Cap-and-trade key to green energy future

Windmills generate electricity in Palm Springs. (Photo: Chris Rubino)

Clean energy is taking over the world, driven by a combination of climate change policies and market economics. California has paced America in seizing this opportunity, building a thriving green economy through smart policy.

But the fate of California’s cap-and-trade program, a cornerstone of the state’s green growth strategy, depends on the state Legislature extending the program beyond 2020.  California’s economy has recently notched billion dollar gains from clean tech exports, and data show even larger future potential.  If California fails to lock in the program’s long term future, we risk failing to fully exploit the opportunity presented by surging global markets for clean technologies.

The clean energy sector employs 519,000 Californians, and grew by 14 percent last year.

Clean technology costs have fallen dramatically since 2009: Wind has dropped 66 percent and solar has fallen 85 percent.  In many places, including 12 states, they are now cost competitive without any government support.  Renewable electricity investments have averaged $300 billion annually since 2010, beating all other technologies, and are forecasted to win 75 percent of all new electric power investments through 2040.

The economics of electric vehicles (EV) costs also appear poised for that technology to take off.  EVs are already cheaper to drive and will soon reach purchase price parity with conventional cars, and while Trump’s administration considers weakening fuel efficiency standards, the rest of the world is not turning back, with California’s vehicle standards in large part providing a global policy template.  Two million EVs are on the road worldwide, including one million in China, and are forecast to reach 60-200 million by 2030.

Clean tech is already contributing to California’s impressive economic performance.   Since 2012, California’s economy has grown twice as fast and produced 50 percent more jobs than the rest of the nation, bolstered by clean energy companies and jobs.  The clean energy sector employs 519,000 Californians, and grew by 14 percent last year.  $32 billion in clean tech venture capital has poured in—half of North American’s total – since 2006, when the state launched its climate crusade in earnest.  As a result, California leads America in clean tech patents, including more than 35 percent of solar patents since 2013.  In turn, these patents seed the clean energy giants of the future.

Potential benefits from greater clean tech exports are already evident.  California’s clean vehicle standards and visionary companies have driven vehicle export growth from $600 million in 2013 to over $2 billion in 2016 according to federal government data.  These data only account for foreign sales and not “exports” to other US states, but surely sales to other states are growing apace as well.

Growth in Tesla sales are mainly to behind growth in exports data so far, but California clean clean vehicle manufacturing is more varied, extending to electric bus manufacturers.

California-based Proterra is building electric buses at its City of Industry factory.  Foothill Transit, which operates in 22 cities in Southern California, purchased 17 Proterra buses in 2010 and has ordered 13 more, promising to be all-electric by 2030. Proterra will increase its California workforce by 50 percent this year to build 300 buses on back order, most from transit agencies outside of California.

Cap-and-trade creates a level playing field, ensuring carbon pollution costs are factored into market decisions.

State officials helped lure the Chinese company BYD, to set up shop in southern California.  Its Lancaster factory is building electric buses for Long Beach, while ramping up production to meet demand from new contracts across the country.  The factory’s workforce is unionized and is expanding.  The company expects to have more than 1,500 employees by the end of 2018.

Twenty-five percent of California’s green jobs are in manufacturing, so these are not isolated examples, but represent broader opportunity for the state’s workers.

In addition to technology, expertise can also be exported.  Because of their experience as a low-lying nation, Dutch firms dominate the global market for climate adaptation engineering and water management.
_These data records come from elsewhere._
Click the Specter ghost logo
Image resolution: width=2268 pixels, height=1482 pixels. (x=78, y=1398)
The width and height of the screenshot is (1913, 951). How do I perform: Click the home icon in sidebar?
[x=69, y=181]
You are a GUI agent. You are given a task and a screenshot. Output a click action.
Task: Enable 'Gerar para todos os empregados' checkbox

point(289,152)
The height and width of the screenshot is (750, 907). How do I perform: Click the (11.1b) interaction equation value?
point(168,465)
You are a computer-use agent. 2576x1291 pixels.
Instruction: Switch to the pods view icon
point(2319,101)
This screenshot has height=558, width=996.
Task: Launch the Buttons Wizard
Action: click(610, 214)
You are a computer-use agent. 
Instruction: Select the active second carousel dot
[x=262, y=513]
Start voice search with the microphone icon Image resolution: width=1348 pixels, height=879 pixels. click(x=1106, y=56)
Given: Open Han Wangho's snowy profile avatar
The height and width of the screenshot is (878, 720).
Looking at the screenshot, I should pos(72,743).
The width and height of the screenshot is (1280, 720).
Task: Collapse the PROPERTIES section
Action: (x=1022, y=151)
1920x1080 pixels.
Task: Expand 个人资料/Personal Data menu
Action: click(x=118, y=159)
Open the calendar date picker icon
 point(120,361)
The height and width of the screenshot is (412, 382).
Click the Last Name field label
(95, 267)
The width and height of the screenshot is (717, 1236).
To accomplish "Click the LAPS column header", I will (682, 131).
California’s grid management technologies and technical expertise will likely be in heavy demand in China, the largest grid in the world, especially given the incredible strength of the California brand in China and increasing policy coordination.

California’s climate leadership is obvious. Governor Brown’s international efforts are counterbalancing Trump’s hostility to climate action. But the importance of establishing cap-and-trade certainty beyond 2020 as a capstone for the state’s exemplary suite of policies is just as clear.

Cap-and-trade creates a level playing field, ensuring carbon pollution costs are factored into market decisions, playing an integral role conditioning the market for clean tech success, and helping to create sustainable prosperity.

California’s policymakers should come together to finalize the cap-and-trade extension. If not, we will fall short of fully seizing the green growth opportunity.

Ed’s Note: Chris Busch is research director for Energy Innovation,  a San Francisco-based think tank, directing the organization’s California Climate Program.  Busch, who holds a PhD in environmental economics from UC Berkeley, has written extensively about California’s cap-and-trade program.